İlginç olanı işte ekonomide, adalet sisteminde reform yapılacağı iddia edildi, hemen sayın Kılıçdaroğlu’na hapisten şartlı tahliye olmuş bir kişi tehdit etti, cumhur ittifakının küçük ortağının genel başkanı tarafından da bu tehdit sahiplenirdi. Bu Türk siyaset tarihinde ilk kez yaşandı.

İlk defa bir siyasetçi tehdit sahibinin yanında durdu. Ben de dedim ki evet tehdit sayın Kılıçdaroğlu’na en şiddetli bir şekilde kınadığımız milli iradeye yapılmış bir saldırı.

Ama buna yönelik AK Parti yöneticileri ne yapacak? Reformu dile getiren sayın Erdoğan’ı ‘ııı yapamazsın’ bir tavır bu dedim. Sonra Arınç bir konuşma yaptı, üstüne Cemil Çiçek telefonla katıldı. Ben de bir makas değişikliğine gidiliyorsa bu adımı görüyorum ben. Sonra bu kişiler konuştu. Sayın Arınç istifa etmek durumunda kaldı.

Ben de sayın Kılıçdaroğlu’na katılıyorum. Sayın Erdoğan’dan gördüğümüz tavrı siyaset biliminde gördüğümüz balon uçurmak. Burada gördüğümüz 3 gün beklemesi. Ortaklardan gelen tavrı görünce, sayın Arınç’ı tahkir eden bir konuşma yapmak durumunda kaldı.

Atılan adımların arkasında da o uçurulan balona tepkiler ve sonuçlar olarak görüyorum. Dolmabahçe mutabakatında bir araya geldiniz. Erdoğan’ın bilgisi dışında o siyasiler bir araya gelebilir mi?

Tepkiler görüldü, sayın Erdoğan elini yıkadı, sonra o siyasetçiler çıktı gitti. Partili Cumhurbaşkanlığını Erdoğan çok istedi, oldu.

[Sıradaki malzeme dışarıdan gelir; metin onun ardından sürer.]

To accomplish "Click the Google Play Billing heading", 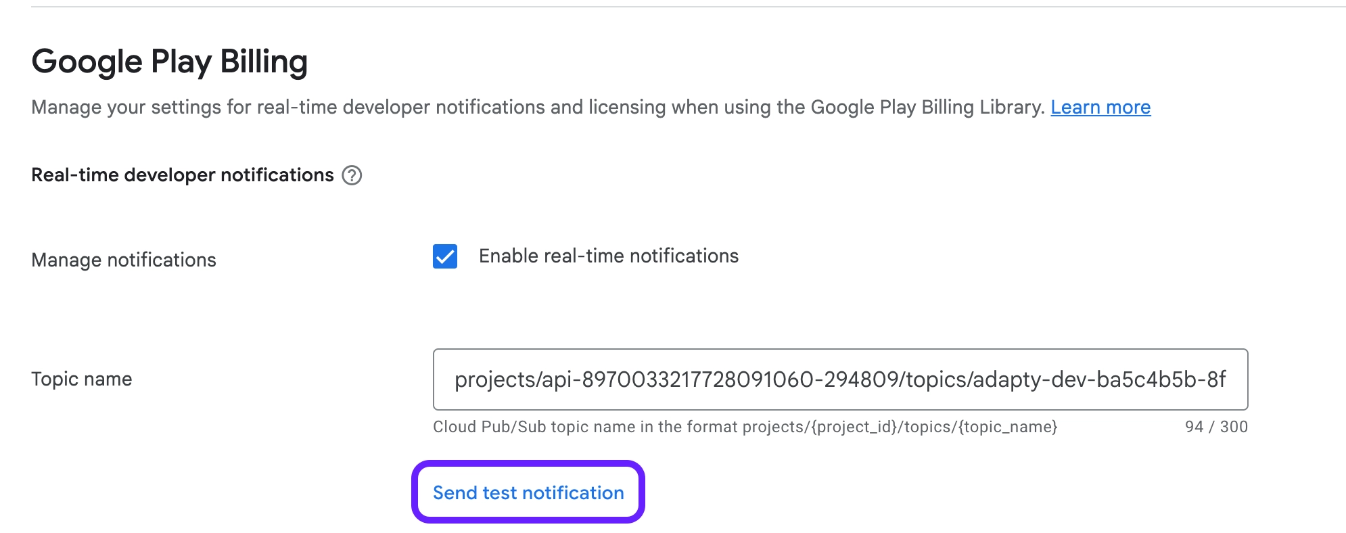I will (170, 62).
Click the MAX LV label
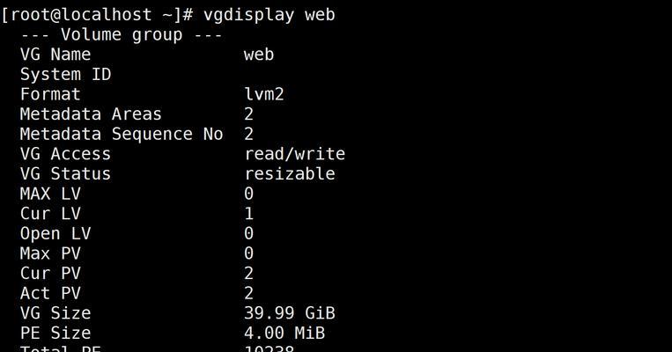672x352 pixels. click(50, 194)
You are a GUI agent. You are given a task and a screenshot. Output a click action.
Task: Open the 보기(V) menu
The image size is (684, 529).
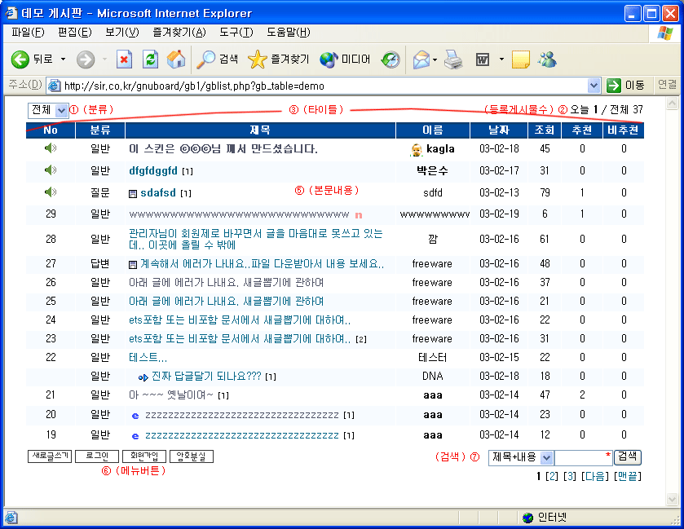tap(121, 33)
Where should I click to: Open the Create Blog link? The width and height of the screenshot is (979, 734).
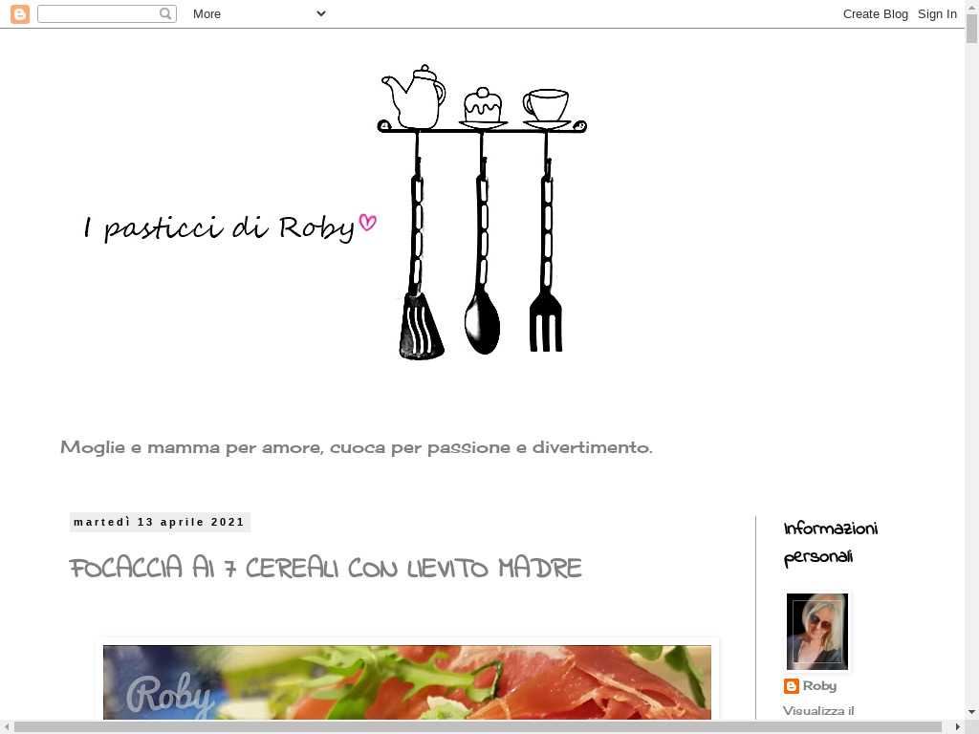coord(875,14)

Ama kazın ayağının öyle olmadığı anlaşıldı.

Seçimler konusunda Bahçeli çıkıp hadi seçim dendiği zaman bunu da sayın Erdoğan’ın göze alması mümkün görülmüyor, durum gerçekten kötü. Ben 20 Ocak 2020’den beri esnaf geziyorum. Esnaf aç, dükkanlar siftah yapmadan kapanıyor. Kredilerin geri ödeme zamanı. Bu yolun sonu görülüyor. Şimdi sayın Erdoğan’ın seçim isteme döneminde Bahçeli ve arkadaşlarını pışpışlama dönemi.

Biz seçim istiyoruz. Liyakat yok, şeffaflık yok. Tek kişinin iki dudağının arasında bir ülke. Hesap verebilirlik, adalet, hukukun üstünlüğü yok. Bizim konumumuzda ülkelerin binde 75 ile borçlandığı dünyada yüzde 7,5 ile para bulmak zorunda olan bir Türkiye ile karşı karşıyayız. Bu iktidar sistematiğinin değişmesi için seçim istiyoruz. Ama bizim sayımız seçim için yetmiyor.